── Source material

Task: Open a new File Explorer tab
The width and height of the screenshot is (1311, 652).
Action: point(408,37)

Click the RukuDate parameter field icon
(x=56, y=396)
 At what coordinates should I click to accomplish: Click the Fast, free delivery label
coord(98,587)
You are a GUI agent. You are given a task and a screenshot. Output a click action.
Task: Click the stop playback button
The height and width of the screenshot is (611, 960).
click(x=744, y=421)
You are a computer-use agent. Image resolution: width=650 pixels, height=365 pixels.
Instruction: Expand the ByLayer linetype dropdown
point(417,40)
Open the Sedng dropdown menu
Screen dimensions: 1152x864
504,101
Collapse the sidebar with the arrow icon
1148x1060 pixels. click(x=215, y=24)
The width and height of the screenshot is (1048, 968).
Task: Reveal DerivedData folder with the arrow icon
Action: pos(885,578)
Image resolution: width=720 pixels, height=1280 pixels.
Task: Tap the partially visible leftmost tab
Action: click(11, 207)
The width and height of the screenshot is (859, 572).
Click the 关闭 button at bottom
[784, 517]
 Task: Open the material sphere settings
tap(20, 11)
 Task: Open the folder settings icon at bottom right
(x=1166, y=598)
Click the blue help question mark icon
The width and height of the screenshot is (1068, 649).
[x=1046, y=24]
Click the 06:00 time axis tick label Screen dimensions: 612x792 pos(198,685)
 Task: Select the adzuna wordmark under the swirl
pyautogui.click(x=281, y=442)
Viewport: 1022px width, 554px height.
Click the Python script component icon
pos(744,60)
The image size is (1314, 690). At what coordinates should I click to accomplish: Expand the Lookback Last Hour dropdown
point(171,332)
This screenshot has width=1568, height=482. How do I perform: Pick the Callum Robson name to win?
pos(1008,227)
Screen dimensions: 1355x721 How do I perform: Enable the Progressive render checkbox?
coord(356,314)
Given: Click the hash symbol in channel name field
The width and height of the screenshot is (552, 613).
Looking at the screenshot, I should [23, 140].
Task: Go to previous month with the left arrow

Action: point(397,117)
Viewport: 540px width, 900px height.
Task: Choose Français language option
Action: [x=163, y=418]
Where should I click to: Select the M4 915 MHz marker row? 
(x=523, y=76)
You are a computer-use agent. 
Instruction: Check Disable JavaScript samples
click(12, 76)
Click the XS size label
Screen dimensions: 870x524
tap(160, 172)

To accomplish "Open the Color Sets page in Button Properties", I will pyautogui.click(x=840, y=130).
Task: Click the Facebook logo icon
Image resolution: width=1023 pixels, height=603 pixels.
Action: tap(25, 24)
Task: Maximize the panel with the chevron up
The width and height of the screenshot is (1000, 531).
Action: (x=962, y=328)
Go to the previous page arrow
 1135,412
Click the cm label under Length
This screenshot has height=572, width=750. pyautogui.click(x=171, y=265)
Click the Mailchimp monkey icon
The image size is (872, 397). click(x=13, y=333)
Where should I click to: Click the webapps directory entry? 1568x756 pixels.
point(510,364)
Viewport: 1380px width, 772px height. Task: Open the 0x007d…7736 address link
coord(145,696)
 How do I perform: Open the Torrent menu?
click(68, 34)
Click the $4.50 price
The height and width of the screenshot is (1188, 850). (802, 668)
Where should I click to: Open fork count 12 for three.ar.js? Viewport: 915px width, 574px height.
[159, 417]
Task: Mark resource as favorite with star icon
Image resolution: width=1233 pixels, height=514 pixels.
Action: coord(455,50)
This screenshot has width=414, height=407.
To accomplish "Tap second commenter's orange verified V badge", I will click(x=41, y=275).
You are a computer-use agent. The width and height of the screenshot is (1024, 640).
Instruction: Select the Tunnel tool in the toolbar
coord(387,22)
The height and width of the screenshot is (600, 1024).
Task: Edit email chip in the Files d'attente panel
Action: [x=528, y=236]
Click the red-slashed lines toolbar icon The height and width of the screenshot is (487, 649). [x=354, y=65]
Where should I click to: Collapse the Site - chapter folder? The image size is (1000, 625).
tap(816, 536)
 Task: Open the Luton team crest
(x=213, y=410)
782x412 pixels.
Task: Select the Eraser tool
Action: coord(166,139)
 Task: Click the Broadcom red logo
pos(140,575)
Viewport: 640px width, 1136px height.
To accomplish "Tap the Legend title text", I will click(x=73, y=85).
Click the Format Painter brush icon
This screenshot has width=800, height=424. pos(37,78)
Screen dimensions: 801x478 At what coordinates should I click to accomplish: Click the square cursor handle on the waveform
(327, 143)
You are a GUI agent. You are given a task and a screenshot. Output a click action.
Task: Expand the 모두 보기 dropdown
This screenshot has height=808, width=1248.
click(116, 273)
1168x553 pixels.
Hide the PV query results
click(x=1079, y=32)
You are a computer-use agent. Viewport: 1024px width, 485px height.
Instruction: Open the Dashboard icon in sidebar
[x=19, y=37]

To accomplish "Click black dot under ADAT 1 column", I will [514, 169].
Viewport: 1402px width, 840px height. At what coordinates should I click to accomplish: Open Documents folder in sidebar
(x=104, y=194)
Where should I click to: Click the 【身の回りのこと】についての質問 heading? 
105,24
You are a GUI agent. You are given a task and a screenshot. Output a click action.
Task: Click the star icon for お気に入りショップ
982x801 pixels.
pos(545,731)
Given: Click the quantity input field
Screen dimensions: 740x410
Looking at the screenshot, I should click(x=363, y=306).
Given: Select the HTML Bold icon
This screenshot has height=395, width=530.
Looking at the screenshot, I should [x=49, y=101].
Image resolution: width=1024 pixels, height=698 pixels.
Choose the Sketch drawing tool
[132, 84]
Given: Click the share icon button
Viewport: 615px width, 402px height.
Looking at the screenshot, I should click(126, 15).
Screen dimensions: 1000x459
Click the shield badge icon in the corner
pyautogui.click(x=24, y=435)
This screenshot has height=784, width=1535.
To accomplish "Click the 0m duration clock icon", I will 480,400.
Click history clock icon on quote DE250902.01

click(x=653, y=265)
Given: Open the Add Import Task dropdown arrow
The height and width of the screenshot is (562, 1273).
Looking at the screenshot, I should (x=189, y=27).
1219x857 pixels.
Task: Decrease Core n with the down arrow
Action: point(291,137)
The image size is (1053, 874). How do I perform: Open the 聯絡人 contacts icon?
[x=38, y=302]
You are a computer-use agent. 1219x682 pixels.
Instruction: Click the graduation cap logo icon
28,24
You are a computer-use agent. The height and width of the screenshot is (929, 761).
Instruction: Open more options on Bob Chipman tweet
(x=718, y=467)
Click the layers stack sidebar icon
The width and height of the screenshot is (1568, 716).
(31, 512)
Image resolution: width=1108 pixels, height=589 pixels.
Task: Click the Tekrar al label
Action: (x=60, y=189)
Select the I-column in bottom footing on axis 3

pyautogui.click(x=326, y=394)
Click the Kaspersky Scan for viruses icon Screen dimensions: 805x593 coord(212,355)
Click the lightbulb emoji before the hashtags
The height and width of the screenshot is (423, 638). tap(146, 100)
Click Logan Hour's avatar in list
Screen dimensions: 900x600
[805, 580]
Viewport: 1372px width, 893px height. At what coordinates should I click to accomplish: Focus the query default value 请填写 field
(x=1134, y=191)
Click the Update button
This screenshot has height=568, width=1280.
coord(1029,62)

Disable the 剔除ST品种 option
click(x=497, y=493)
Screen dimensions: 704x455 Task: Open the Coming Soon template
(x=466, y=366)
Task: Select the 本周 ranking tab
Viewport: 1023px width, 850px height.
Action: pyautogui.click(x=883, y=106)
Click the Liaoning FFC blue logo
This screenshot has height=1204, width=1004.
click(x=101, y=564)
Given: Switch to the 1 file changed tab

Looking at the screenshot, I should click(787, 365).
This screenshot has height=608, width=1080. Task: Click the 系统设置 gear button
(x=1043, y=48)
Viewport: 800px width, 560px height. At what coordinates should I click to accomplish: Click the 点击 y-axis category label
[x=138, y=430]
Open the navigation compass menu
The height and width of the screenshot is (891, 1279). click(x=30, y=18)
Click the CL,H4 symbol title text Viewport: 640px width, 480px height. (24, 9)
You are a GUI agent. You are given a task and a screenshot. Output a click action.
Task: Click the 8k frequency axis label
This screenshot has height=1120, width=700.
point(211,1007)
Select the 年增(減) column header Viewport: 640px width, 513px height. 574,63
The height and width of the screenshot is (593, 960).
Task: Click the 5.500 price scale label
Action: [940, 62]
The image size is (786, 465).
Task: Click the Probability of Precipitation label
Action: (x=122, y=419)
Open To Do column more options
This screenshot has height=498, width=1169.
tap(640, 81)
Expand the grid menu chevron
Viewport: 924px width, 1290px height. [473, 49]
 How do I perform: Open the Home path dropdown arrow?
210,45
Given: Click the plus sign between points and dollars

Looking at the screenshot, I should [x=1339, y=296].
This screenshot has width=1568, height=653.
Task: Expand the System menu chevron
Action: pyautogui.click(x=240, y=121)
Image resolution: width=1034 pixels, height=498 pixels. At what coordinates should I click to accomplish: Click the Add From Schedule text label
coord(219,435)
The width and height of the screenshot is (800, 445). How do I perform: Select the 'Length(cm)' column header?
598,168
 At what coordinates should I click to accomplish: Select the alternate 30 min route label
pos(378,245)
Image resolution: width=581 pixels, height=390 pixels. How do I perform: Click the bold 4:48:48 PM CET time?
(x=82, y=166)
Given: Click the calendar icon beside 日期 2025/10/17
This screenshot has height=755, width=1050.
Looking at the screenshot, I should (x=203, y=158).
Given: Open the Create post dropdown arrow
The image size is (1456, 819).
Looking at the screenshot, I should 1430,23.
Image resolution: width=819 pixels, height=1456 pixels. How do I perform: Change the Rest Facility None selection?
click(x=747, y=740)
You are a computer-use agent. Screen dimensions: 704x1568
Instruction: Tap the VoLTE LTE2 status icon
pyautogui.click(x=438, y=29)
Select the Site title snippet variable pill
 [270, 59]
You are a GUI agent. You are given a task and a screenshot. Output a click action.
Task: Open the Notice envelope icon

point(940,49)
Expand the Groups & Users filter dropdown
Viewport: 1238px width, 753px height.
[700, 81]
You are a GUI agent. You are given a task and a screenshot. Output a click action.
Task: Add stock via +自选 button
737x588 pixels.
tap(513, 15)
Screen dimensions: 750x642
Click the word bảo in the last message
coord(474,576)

────

### Task instructions
Return, with no change at all, every line in the entries above from the line containing "Instruction: Open the" through the line containing "Given: Click the share icon button".

### Your solution
Instruction: Open the Dashboard icon in sidebar
[x=19, y=37]

To accomplish "Click black dot under ADAT 1 column", I will [514, 169].
Viewport: 1402px width, 840px height. At what coordinates should I click to accomplish: Open Documents folder in sidebar
(x=104, y=194)
Where should I click to: Click the 【身の回りのこと】についての質問 heading? 
105,24
You are a GUI agent. You are given a task and a screenshot. Output a click action.
Task: Click the star icon for お気に入りショップ
982x801 pixels.
pos(545,731)
Given: Click the quantity input field
Screen dimensions: 740x410
Looking at the screenshot, I should click(x=363, y=306).
Given: Select the HTML Bold icon
This screenshot has height=395, width=530.
Looking at the screenshot, I should [x=49, y=101].
Image resolution: width=1024 pixels, height=698 pixels.
Choose the Sketch drawing tool
[132, 84]
Given: Click the share icon button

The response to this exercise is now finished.